Par Stephen Freedman, Head of research and sustainability pour l'équipe thématic Équities et les conseils consultatifs thématiques a Pictet Asset Management

L’accès à des données plus vastes et plus précises en matière d’émissions de gaz à effet de serre (GES) des entreprises conduit un nombre croissant d’investisseurs à intégrer les risques et enjeux climatiques dans leurs décisions de placement.

Le Protocole des gaz à effet de serre, cadre de mesure et de gestion des GES, distingue trois types d’émissions. Comprendre leur fonction, leur utilité et leurs limitations revêt une importance cruciale pour les investisseurs sensibles au climat. 

Ceux qui veulent maîtriser les risques climatiques doivent toutefois aller au-delà des données sur les émissions de catégories 1, 2 et 3 en acquérant une compréhension approfondie du risque carbone d’une entreprise. Et pour qui souhaite à la fois gérer les risques climatiques et contribuer à la transition énergétique, le déploiement de techniques plus complexes visant à mesurer les émissions évitées – ou ce que l’on désigne parfois comme les émissions de catégorie 4 – peut s’avérer nécessaire.

Définition des différentes catégories d’émissions

Le Protocole des émissions de GES constitue l’outil de mesure le plus utilisé. Parmi les trois types d’émissions qu’il distingue, la catégorie 1 couvre les émissions directes de gaz à effet de serre d’une entreprise; celles qui sont liées à ses activités et aux ressources qu’elle détient ou contrôle. Citons notamment le dioxyde de carbone produit par une centrale à charbon.

La catégorie 2 représente les émissions indirectes d’une entreprise, ou celles qui résultent de l’énergie qu’elle achète. Elles correspondent globalement aux émissions de catégorie 1 d’autres entreprises. Ainsi, lorsqu’un constructeur automobile achète de l’électricité à une compagnie d’électricité, ses émissions de catégorie 2 correspondent aux émissions de catégorie 1 de son fournisseur. 

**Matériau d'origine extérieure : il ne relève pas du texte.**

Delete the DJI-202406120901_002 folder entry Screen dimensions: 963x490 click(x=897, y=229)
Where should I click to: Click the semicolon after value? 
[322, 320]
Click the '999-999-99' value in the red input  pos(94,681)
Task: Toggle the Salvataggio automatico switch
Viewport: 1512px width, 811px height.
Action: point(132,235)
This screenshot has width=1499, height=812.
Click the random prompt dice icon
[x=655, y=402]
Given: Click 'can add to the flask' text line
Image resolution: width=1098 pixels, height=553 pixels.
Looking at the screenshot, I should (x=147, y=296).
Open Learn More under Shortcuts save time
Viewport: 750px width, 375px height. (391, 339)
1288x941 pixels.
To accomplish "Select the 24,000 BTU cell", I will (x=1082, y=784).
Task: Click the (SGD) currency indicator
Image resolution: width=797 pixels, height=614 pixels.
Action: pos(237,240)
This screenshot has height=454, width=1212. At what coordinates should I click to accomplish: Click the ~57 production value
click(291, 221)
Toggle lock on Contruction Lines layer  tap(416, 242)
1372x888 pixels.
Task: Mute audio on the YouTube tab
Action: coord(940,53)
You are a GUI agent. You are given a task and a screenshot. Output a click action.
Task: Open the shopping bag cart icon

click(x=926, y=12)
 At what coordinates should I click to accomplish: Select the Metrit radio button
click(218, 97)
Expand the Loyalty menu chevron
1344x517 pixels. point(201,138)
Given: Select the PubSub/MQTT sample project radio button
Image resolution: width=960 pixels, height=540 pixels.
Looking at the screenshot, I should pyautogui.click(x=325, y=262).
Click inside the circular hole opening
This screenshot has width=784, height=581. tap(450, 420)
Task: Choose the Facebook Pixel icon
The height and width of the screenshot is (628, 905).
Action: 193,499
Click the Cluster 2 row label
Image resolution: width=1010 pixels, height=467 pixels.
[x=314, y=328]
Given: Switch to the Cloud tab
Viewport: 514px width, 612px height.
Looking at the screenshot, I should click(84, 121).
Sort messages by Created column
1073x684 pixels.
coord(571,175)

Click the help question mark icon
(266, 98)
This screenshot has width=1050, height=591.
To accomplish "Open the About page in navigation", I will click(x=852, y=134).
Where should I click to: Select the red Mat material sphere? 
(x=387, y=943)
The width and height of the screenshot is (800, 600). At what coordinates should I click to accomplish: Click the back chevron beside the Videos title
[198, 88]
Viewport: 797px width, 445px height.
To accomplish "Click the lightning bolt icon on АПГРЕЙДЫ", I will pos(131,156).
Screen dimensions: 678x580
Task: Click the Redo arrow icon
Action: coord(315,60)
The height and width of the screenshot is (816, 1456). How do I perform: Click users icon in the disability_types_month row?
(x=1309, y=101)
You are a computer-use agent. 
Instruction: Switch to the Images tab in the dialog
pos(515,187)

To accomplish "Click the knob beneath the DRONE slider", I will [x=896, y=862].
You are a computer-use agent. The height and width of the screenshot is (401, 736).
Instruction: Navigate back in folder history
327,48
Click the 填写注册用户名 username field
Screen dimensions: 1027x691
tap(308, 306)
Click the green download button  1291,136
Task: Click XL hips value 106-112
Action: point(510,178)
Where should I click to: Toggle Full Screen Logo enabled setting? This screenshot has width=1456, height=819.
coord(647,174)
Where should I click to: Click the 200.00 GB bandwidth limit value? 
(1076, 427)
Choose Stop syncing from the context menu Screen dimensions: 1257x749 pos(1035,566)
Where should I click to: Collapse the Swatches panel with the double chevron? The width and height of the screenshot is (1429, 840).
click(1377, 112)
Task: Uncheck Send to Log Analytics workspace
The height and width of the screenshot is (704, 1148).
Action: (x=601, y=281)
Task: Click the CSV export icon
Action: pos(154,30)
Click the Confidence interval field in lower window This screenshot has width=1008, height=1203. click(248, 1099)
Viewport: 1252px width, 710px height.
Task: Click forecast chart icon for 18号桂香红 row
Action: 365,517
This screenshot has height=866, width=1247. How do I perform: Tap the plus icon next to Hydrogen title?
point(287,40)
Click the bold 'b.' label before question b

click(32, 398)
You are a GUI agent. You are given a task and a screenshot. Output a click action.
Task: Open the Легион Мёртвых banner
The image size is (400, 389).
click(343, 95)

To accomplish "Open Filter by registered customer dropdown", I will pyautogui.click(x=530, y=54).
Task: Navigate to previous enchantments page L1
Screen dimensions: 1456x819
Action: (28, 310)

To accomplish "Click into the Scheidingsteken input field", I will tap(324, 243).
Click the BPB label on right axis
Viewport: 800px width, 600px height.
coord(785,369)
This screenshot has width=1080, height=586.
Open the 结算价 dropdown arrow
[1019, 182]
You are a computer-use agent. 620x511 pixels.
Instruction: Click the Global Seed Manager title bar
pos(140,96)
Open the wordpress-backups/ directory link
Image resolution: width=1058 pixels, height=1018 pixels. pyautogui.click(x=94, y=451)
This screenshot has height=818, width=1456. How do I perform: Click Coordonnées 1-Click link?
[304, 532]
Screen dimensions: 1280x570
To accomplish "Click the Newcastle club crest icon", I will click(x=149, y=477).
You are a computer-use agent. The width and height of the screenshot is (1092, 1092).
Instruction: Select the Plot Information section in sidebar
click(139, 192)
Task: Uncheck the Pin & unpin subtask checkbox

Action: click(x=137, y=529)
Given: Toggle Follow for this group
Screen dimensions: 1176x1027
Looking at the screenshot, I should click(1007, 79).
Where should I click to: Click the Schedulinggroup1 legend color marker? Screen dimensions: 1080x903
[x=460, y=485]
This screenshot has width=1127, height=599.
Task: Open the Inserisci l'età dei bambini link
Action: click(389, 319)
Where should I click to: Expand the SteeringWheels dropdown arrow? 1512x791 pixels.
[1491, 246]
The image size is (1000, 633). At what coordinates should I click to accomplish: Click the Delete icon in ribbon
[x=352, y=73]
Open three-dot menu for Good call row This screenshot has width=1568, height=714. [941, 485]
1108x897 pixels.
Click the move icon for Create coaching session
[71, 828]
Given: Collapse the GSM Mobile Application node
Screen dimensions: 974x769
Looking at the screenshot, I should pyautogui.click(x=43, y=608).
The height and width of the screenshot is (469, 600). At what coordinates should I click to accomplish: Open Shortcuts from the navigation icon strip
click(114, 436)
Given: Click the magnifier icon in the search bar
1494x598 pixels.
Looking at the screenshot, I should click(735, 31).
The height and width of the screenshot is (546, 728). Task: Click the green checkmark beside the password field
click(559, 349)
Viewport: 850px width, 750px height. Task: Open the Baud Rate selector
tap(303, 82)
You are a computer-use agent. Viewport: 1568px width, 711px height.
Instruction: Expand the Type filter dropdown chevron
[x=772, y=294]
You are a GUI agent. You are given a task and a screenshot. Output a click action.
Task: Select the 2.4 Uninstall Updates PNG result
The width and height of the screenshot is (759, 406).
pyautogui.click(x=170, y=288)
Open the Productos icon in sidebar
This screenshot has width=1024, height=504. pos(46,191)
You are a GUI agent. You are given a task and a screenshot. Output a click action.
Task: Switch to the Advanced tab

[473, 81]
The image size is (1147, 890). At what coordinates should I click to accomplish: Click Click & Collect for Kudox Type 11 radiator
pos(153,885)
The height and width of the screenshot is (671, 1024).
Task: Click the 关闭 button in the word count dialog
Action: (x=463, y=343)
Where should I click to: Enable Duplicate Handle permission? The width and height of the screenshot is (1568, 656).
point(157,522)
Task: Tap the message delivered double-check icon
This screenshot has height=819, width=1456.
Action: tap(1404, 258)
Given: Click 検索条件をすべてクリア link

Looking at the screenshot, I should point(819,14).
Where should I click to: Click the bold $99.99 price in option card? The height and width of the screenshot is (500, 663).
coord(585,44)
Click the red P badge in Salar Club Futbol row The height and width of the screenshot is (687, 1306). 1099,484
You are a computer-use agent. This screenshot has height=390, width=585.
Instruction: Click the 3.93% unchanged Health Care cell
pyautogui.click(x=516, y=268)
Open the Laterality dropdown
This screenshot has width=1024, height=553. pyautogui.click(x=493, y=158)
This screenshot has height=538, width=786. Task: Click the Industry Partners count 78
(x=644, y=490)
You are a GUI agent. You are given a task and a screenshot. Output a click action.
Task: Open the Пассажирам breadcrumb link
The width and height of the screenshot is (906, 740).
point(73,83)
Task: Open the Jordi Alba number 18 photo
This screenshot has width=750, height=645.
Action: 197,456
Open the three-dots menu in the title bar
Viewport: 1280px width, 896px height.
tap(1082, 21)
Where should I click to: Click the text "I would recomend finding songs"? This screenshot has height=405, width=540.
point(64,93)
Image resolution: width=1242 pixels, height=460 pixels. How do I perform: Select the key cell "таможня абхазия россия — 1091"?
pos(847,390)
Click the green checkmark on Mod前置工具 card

La catégorie 3 désigne les émissions indirectes générées par chaque activité de la chaîne de valeur d’une entreprise. On distingue les émissions de catégorie 3 en amont, générées par les fournisseurs de l’entreprise, et les émissions en aval, liées à l’utilisation du produit ainsi qu’à son élimination (voir illustration 1). Pour un constructeur automobile, par exemple, les émissions générées lors de la production des pièces détachées reçues des fournisseurs sont considérées comme des émissions de catégorie 3 en amont, et les émissions émises par les conducteurs au cours de la durée de vie des véhicules comme des émissions de catégorie 3 en aval.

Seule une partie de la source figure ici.